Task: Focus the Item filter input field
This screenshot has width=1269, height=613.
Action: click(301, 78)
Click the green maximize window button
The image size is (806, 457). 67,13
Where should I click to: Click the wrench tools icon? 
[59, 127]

════════════════

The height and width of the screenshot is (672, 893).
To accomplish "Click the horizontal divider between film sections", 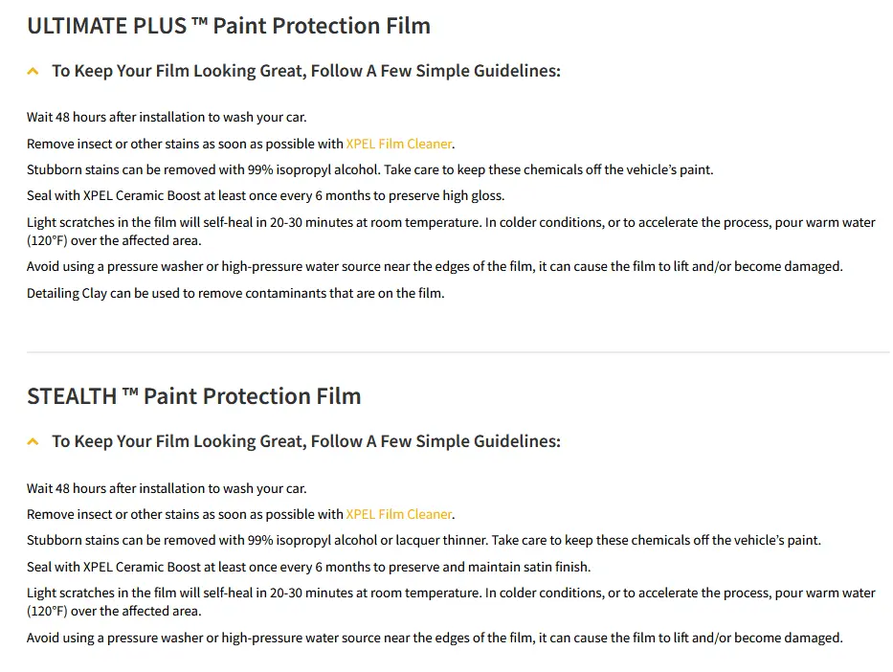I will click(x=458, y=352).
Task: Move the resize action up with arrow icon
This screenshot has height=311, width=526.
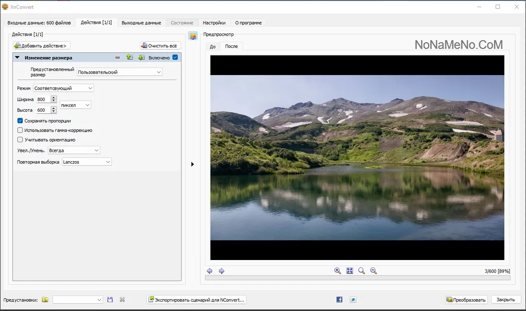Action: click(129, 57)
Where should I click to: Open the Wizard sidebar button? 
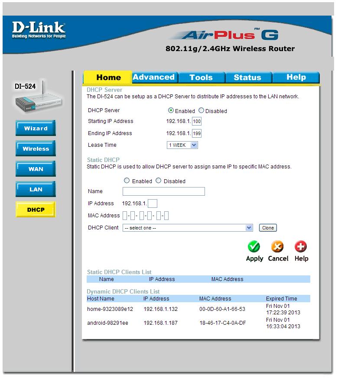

════════════════

**What the exercise asks:** Reply with one number, the count of lines in the data that contain "Task".

**Your solution:** 2